Jeanne is 14 years old. She's acting a bit shy, but I'm sure it's because everything is new here. She's a delight, and she's quite willing to try everything. Julia has gotten her to laugh many times. She speaks very quietly with Carol and me. Julia speaks French very well. Jeanne speaks English fairly well, but sometimes we speak in French. Carol's French sounds bad to my ears, because I'm such a darned perfectionist. Carol mixes French and English in the same sentence and pronounces some French words with a Spanish accent, and she mixes up tenses etc. But she's a more effective communicator than I am, because she's willing to try anything.

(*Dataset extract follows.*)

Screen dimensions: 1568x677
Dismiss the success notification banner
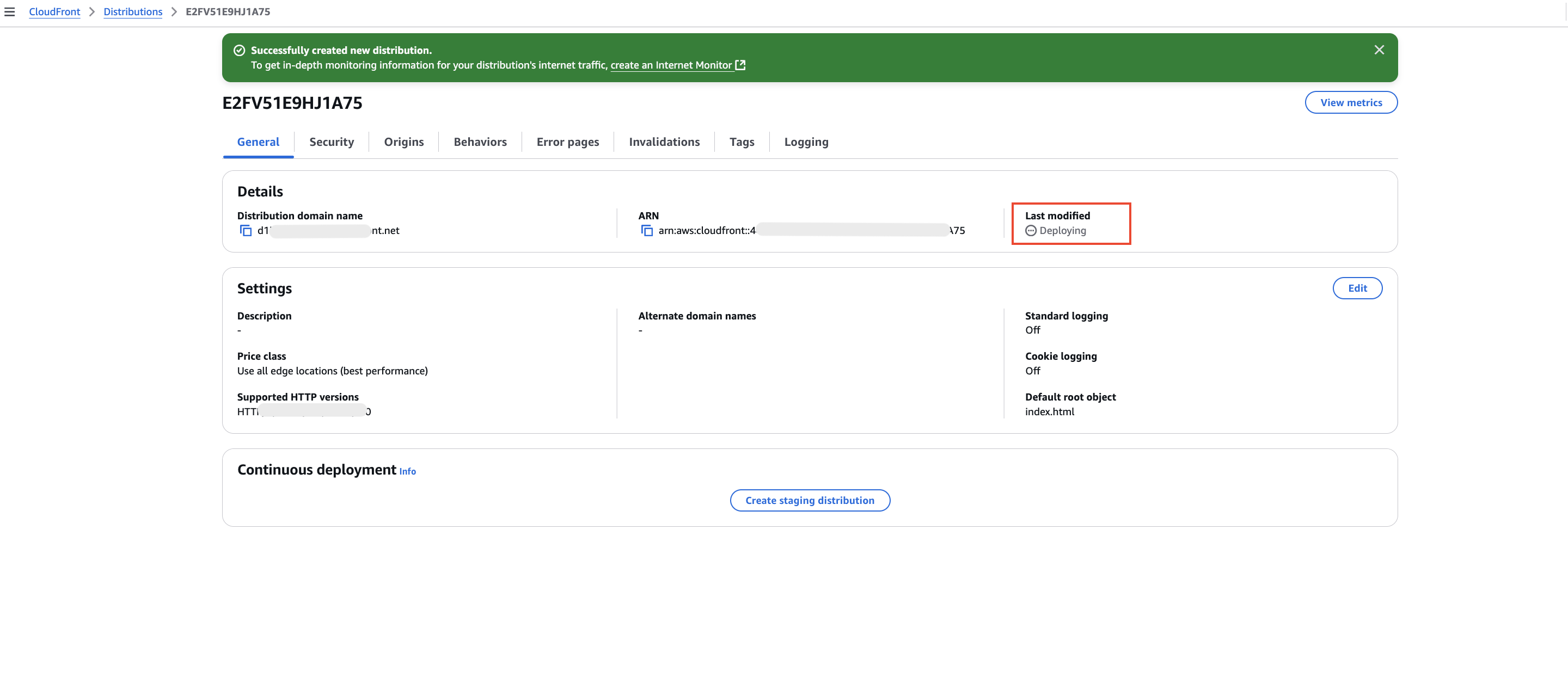(x=1379, y=50)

Carol and I took her to Whole Foods and helped her plan her lunches for the week. We let her try many foods, and she chose three French cheeses. We could learn a lot from her!

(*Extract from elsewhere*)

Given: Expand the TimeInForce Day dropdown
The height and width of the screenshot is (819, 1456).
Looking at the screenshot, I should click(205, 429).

Julia and her girlfriend Vallie went with her to the Village Trattoria in Maplewood. They had a good time and met up with some kids who go to Columbia High School, the school Julia used to go to in Maplewood.
Then Carol and Jeanne and I took a bike ride. Jeanne said she's entering a triathlon in June.

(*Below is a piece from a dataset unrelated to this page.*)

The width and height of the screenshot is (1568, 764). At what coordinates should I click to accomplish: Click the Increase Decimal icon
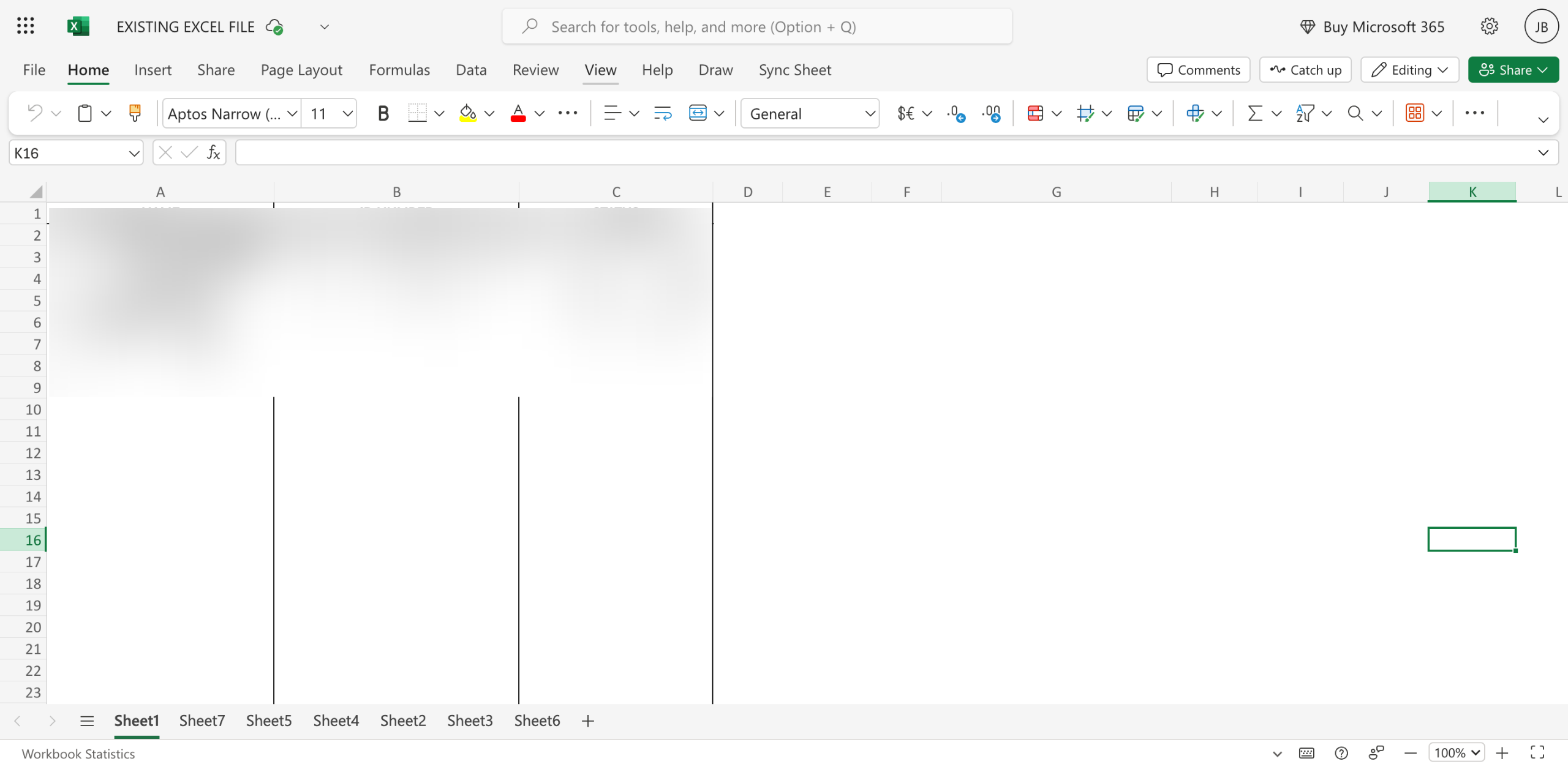point(991,113)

The bike I loaned her is a really nice bike, but it's at least 30 years old, and Jeanne was too scared to try shifting the gears with the downtube shifters. Kids are spoiled, huh? So she stayed in the gear I put the bike in, which was a medium gear. At first, I wasn't impressed with her pace, but then I realized I don't know anything about 14 year old girls and what they're capable of. I thought maybe they don't go very fast. After a few miles, we headed up a long hill. That's when Jeanne began to shine. She's 5'2" (1.57m) and she probably weighs 90 lbs (41 kg), and that physique gives her a hill-climbing advantage. She just kept her pace and scooted up that hill like it was nothing. "Tu es forte et vite!" I yelled. ("You are strong and fast!")
I was hesitant to tell Julia, because Julia's heavier than she thinks she ought to be (which isn't true) and seems to feel bad about not being a fast cyclist. I told her how it went, and she was pleased to hear it.
Jeanne declined to have any toe clips on her bike. I refuse to ride without them, and she'll benefit from them (or cleats) eventually, but it's even more impressive that she climbed the hill so ably without them.
Here is the route we took. It's 11.7 miles or 18.8 km. I bet she doesn't know it's that far. I plan to tell her.
In the evening, Julia and I had a rehearsal to attend, and Carol had another rehearsal to attend, so Carol dropped Jeanne off at Donna's house. Donna's son Corey goes to Hudson School, too, and they're hosting another of the French students, so Jeanne ate at their barbecue. I hear she had a nice time, and she was able to translate for everyone, because their student, Clement, doesn't speak English as well as Jeanne does.
This morning, Jeanne and Julia left early for school, as they will do every morning. They were out of the house at 6:55.